This detergent is scented but hypoallergenic and plenty safe for sensitive skin. It's also ultra-concentrated to get up to 32 washes in one bottle, and you can buy a refill that will wash up to 80 loads!

Smart Sheep Wool Dryer Balls

Dryer sheets are essentially a single-use plastic and the chemicals in them can be harmful to the environment. Dryer balls are a great alternative as they help reduce static, reduce drying time, soften clothes and prevent wrinkles and are reusable.
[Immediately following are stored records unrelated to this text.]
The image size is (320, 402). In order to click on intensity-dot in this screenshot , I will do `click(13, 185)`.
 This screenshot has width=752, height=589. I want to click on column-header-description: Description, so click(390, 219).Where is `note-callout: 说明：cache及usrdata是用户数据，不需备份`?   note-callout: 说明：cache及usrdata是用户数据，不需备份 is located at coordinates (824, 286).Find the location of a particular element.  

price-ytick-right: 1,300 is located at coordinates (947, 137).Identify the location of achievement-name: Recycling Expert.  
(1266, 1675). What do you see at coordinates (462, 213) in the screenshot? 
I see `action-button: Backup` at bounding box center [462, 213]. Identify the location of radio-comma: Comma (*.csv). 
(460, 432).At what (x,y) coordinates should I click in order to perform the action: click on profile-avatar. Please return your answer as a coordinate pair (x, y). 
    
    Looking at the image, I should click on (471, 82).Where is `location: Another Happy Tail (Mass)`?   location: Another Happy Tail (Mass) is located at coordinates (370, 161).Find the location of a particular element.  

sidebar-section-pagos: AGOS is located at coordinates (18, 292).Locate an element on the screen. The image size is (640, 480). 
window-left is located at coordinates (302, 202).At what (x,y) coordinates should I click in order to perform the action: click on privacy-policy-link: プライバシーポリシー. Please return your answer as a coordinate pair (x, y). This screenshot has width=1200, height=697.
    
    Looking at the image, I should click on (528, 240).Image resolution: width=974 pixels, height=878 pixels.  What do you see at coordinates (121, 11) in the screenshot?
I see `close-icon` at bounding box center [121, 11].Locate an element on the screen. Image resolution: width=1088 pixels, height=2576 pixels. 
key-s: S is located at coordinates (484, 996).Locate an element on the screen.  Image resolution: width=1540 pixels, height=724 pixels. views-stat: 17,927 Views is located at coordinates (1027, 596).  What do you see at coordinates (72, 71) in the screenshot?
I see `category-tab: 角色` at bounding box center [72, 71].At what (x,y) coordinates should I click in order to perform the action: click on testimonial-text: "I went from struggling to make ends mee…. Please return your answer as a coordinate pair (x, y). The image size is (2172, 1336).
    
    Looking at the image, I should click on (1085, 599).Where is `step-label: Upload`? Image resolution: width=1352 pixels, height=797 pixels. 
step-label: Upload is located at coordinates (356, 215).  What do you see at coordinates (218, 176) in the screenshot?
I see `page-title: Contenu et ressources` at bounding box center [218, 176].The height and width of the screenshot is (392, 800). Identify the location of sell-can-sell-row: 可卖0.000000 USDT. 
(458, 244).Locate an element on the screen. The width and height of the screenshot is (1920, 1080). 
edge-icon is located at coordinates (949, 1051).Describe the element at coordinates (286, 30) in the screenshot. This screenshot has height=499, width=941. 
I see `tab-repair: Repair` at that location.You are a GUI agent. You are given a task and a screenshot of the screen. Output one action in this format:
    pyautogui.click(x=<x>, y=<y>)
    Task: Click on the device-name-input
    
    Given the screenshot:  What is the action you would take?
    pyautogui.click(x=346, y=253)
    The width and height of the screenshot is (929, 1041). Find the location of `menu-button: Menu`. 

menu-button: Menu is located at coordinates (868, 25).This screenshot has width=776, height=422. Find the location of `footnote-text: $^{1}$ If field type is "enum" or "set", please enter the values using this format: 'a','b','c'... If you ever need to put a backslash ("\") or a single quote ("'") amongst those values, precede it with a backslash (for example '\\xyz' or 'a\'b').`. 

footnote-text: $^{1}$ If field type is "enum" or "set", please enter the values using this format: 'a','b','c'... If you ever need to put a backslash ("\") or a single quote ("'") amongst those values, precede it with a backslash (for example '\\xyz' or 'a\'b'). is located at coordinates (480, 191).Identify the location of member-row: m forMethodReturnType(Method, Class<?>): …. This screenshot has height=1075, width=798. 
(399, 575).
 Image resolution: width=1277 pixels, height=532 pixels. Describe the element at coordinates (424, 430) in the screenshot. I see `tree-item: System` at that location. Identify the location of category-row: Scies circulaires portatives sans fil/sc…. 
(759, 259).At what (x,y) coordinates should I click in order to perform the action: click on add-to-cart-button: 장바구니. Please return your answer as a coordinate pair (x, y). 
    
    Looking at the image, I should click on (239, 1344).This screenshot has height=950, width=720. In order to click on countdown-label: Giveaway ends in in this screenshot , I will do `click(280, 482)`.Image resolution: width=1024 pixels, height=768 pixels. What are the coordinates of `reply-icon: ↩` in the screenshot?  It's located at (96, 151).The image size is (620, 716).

Blueland Laundry Tablet Starter Pack

Would you rather go the tablet/pod route versus traditional liquid detergent? These are a cruelty-free and eco-friendly way to clean your sheets, and you can reuse the handy tin for future tablets.

Sharewin Drying Rack

If you're looking to save energy and hang dry your bedding but don't have lines outside, try this highly-rated drying rack. It's large enough to hang your sheets and blankets, but it can also be used for your clothes.

Uashmama Laundry Bags

Uashmama makes the coolest washable paper bags (!) in lots of styles, sizes and colors. This laundry system of theirs is similarly as genius: build your own laundry system depending on your needs (and family size) by buying as many as you need and snapping them together. We love the idea of color coding the bags so each one is for a different family member or for sorting lights, darks and delicates. You can even write on the bags with chalk — it wipes right off!